── Source passage ──

Let me just say that while I laughed, I sympathized, too. I remember a few times getting a bewildered look from an Israeli for using the wrong Hebrew word or phrase. Becoming fluent in a foreign language is tough. I also know what it's like to sit in a meeting and not understand anything that's being said. So I can understand how Cavanaugh felt.

Hwang does make some interesting points about China - especially the lack of functioning legal system. It was a good complement to The Agony and the Ecstasy of Steve Jobs, which touches on the plight of Chinese factory workers.

Probably the most hilarious scene occurs in Act II, when Cavanaugh reveals his connection to a scandal-ridden American company. Rather than being repulsed, the Chinese were impressed to a point that seemed unbelievable.

The problem is, you can only go so far with the lost in translation angle before it seems a bit old hat. (I wonder how that would be translated?) And Hwang's characters are drawn so broadly that they're really more caricatures than fully developed human beings.

I'm guessing that he was trying to be tongue-in-cheek with Chinglish. Wilmes's Cavanaugh is the naive American. Pucci is amusing as the expat who's "gone native," becoming more Chinese than the Chinese themselves. And Lim is terrific as the alluring Asian "dragon lady." Her character is probably the most nuanced. It was just hard to feel emotionally invested in any of them.

───

:: Complete the following ::
1 > According to the review, in which act does the most hilarious scene occur?
2 > Switch "Hebrew" to "Mandarin" and write out the stretch of the review from "Let me just" through "that seemed unbelievable.".
Rely only on the review to answer.

── Data extract ──

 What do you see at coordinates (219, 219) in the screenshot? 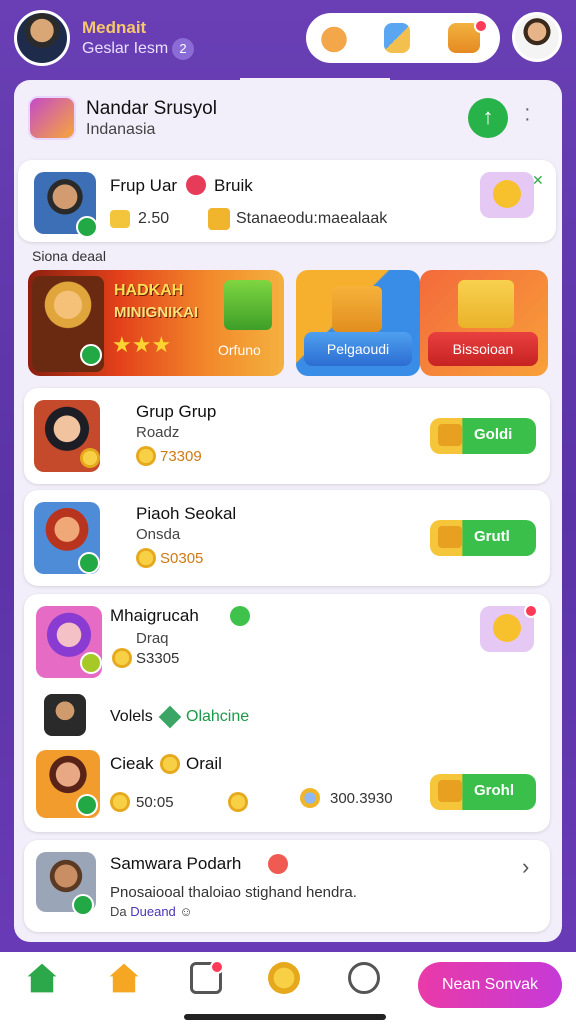
I see `treasure-icon` at bounding box center [219, 219].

───

:: Solutions by task ::
1 > Act II

2 >
Let me just say that while I laughed, I sympathized, too. I remember a few times getting a bewildered look from an Israeli for using the wrong Mandarin word or phrase. Becoming fluent in a foreign language is tough. I also know what it's like to sit in a meeting and not understand anything that's being said. So I can understand how Cavanaugh felt.

Hwang does make some interesting points about China - especially the lack of functioning legal system. It was a good complement to The Agony and the Ecstasy of Steve Jobs, which touches on the plight of Chinese factory workers.

Probably the most hilarious scene occurs in Act II, when Cavanaugh reveals his connection to a scandal-ridden American company. Rather than being repulsed, the Chinese were impressed to a point that seemed unbelievable.